Seamlessness is about bridging the gap between the world you create within your web and the world outside it. Often, this means not carrying over from traditional broadcast media restrictions or limitations that fail to make sense in interactive media.

Macrocosms and Microcosms

The big picture: entire server structure

A site-wide strategy to organize information is never easy to invent, but vitally important to your site's success as a place where information is retrieved and used, versus simply being an area in which content is stored.

Finding a metaphor

Of course, there's no single recipe or structuring mechanism which you can apply to all types of content to give you a well-designed web site. That comes from thinking about the nature of your site and your content, and the logical divisions that your content can be organized around.
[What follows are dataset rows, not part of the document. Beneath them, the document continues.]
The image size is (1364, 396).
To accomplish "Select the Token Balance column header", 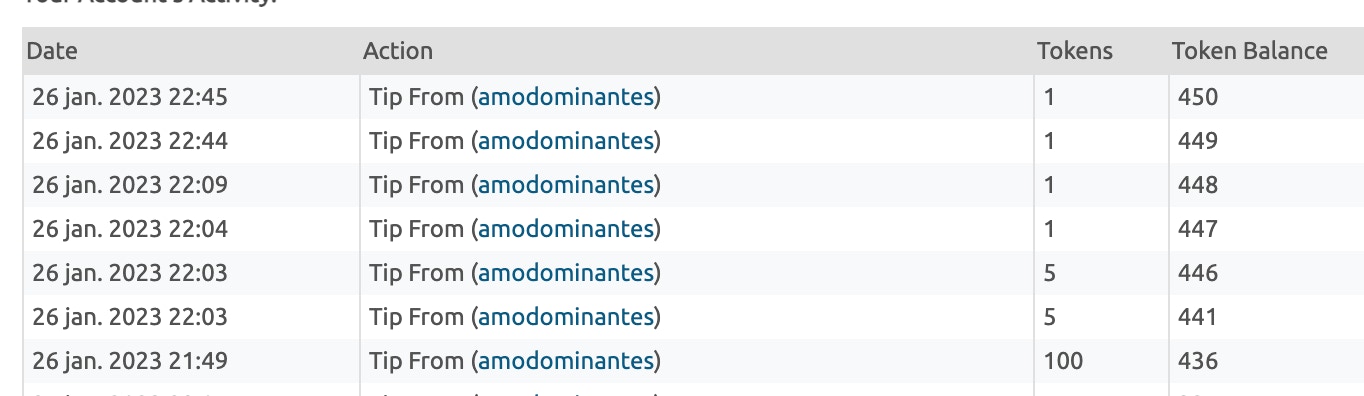I will (x=1250, y=51).
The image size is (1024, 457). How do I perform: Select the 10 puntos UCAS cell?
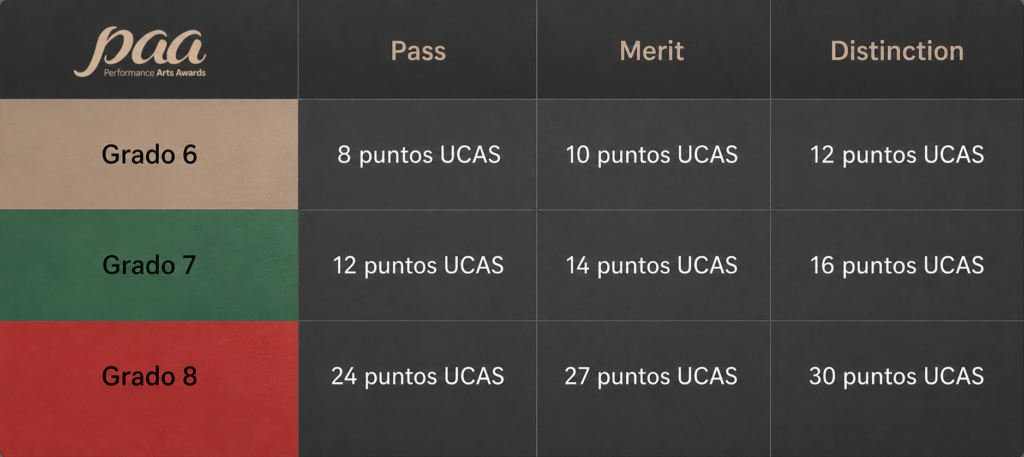pyautogui.click(x=654, y=155)
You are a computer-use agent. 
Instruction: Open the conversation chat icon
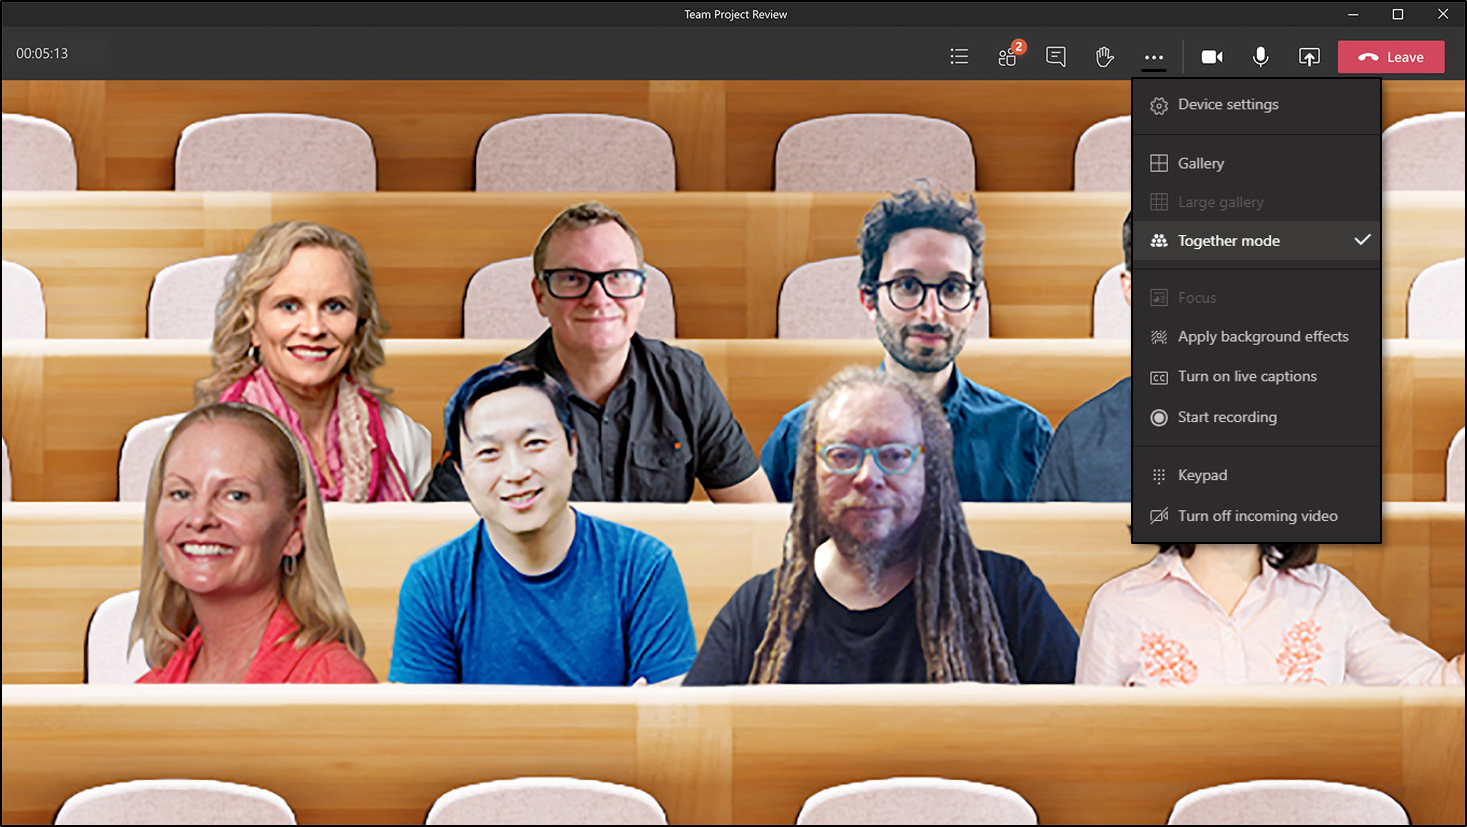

However, finding an existing metaphor which you can work within while also pushing the boundaries of can be an effective way to plan for the organization of a site.

There are many obvious metaphors upon which to base a web site: thinking of your content as being organized like a book, building, or branching tree.

The book metaphor: pages of content

Books lend themselves easily to the Web: and, in fact, many books have been "ported" to the Web, for better and for worse. Books have tables of contents and indices, for quickly locating information; parts, chapters, sections, and sub-sections, for organizing content; and footnotes, endnotes, and bibliographies, for displaying links to other content. Collections of books become "libraries", complete with card catalogs and help desks.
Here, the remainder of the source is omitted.